A.J. Altmeyer, Chairman a member of the Social Security Board testified before the House Ways and Means Committee on November 27, 1944

“There is no question that the benefits promised under the present Federal old-age and survivors insurance system will cost far more than the 2 percent of payrolls now being collected… Indeed, under certain assumptions the level annual cost has been estimated to be as much as 7 percent of payrolls. … On the basis of 7-percent-level annual cost it may be said that the reserve fund already has a deficit of about $16,500 million.”

Alan Greenspan stated raising taxes to pay future Social Security and Medicare benefits pose a risk to the overall economy. Greenspan now says future benefit cuts are needed over tax increases.

President Bush spent a year pushing his plan for Social Security.

Robert Ball, a commissioner of Social Security between 1962 and 1973 wrote in June 2005

“When Social Security began, benefits for those nearing retirement age were much higher than could have been paid for by the contributions of those workers and their employers. This was done so that the program could begin paying meaningful benefits even though workers nearing retirement would have only a short time to contribute.”

How do you identify the problem?

The first is to present the drop in the workers-to-beneficiary ratio as very large and unplanned for. They point out that in 1950 there were 16 workers paying into the system for each beneficiary taking out, and that the ratio has gone way down so that now the ratio is only 3.3 workers to each beneficiary and in the long run it will be only 2 to 1 or even 1.9 to 1. They ignore the fact that in 1950 only about 15 percent of the elderly were eligible for benefits and that it was expected by all who were acquainted with the program that the ratio would, of course, change dramatically as a greater proportion of the elderly became beneficiaries.

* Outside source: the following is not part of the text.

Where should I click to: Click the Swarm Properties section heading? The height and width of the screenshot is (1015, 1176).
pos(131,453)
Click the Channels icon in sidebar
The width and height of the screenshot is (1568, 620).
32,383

Instead, the impression is left that the program was sound only when 16 paid in for every one taking out. Thus, of course, when the ratio changed to 3.3 to 1, the program became "unsustainable." What in fact happened is that when just about all the elderly first became eligible for Social Security benefits, about 1975, the ratio was 3.3 contributors to each beneficiary and the ratio has stayed that way for the past 30 years. As the baby boom reaches retirement age, as the administration says, the ratio is expected to drop for the long run to 2.0 or 1.9 workers to each retiree. But that is the size of the problem-a drop from 3.3 to 2 workers per retiree. The much used 16 to 1 figure is simply a reflection of the immaturity of the system back in 1950 when very few of the elderly had worked under the program long enough to be eligible for benefits.”

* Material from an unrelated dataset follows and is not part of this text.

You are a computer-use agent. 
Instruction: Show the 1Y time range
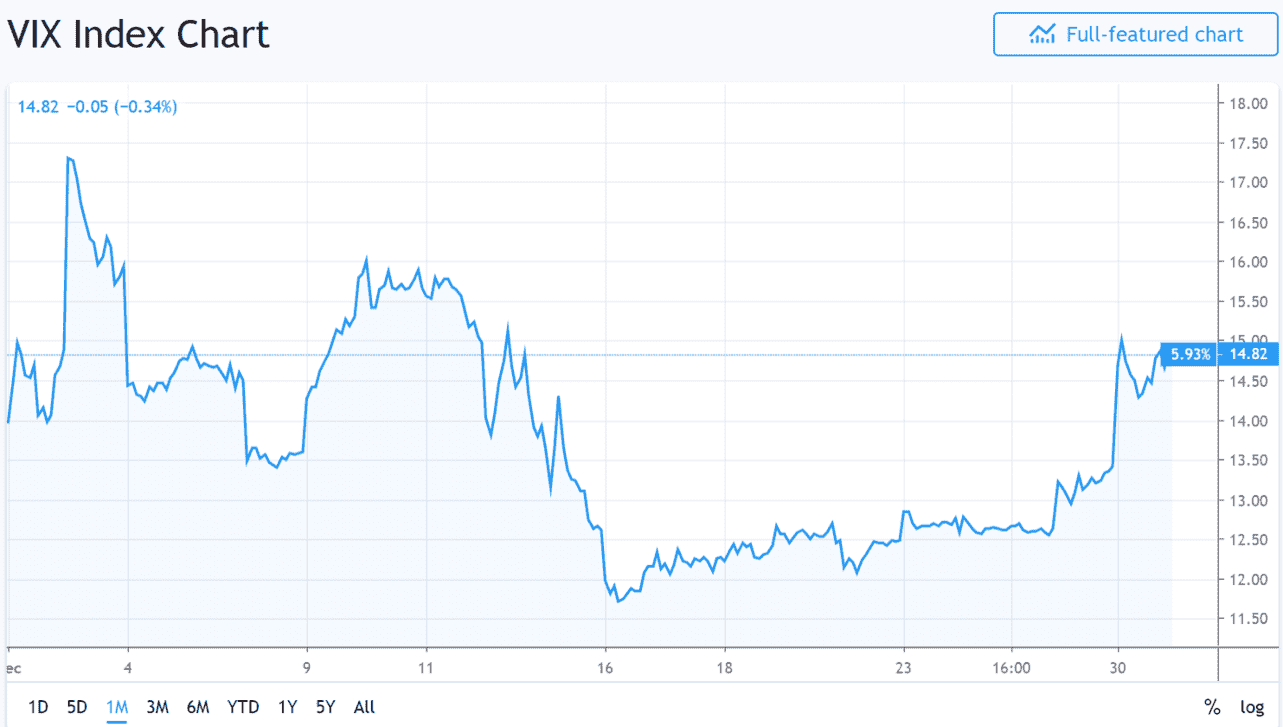[x=288, y=707]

Altmeyer asked for reform in 1944 and predicted what was going to happen if they did not fix Social Security. Ball identified Social Security was immature in 1950. It takes over 30 years for a worker to become a beneficiary. This means the program would not mature until 1980 while all this time promising far more than it could pay. Those acquainted with the program (congress and presidents) knew of this problem, but looked the other way. Simple math tells you a drop in the worker to beneficiary ratio of 3.3 to 2 reduces revenues by 40%. This requires a 40% cut in benefits or a tax increase of 65%.

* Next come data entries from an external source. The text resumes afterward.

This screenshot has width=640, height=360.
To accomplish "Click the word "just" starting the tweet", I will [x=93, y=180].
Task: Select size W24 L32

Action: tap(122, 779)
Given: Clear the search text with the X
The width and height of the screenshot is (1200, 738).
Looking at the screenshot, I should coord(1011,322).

A program that pays those born after 1985 just 29 cents back for each dollar of taxes and credited interest is not fair. Americans want value for their dollar. You can buy a value meal at about any fast food chain consisting of a sandwich, fries and drink for about $4.00. If Social Security were a value meal, it would cost $13.79. The American worker deserves value for their Social Security tax dollars.

62 years later we are seeing the seeds of inaction by congress come to fruition. Does social security affect you? Do you want another 62 years worth of talk or do you want action?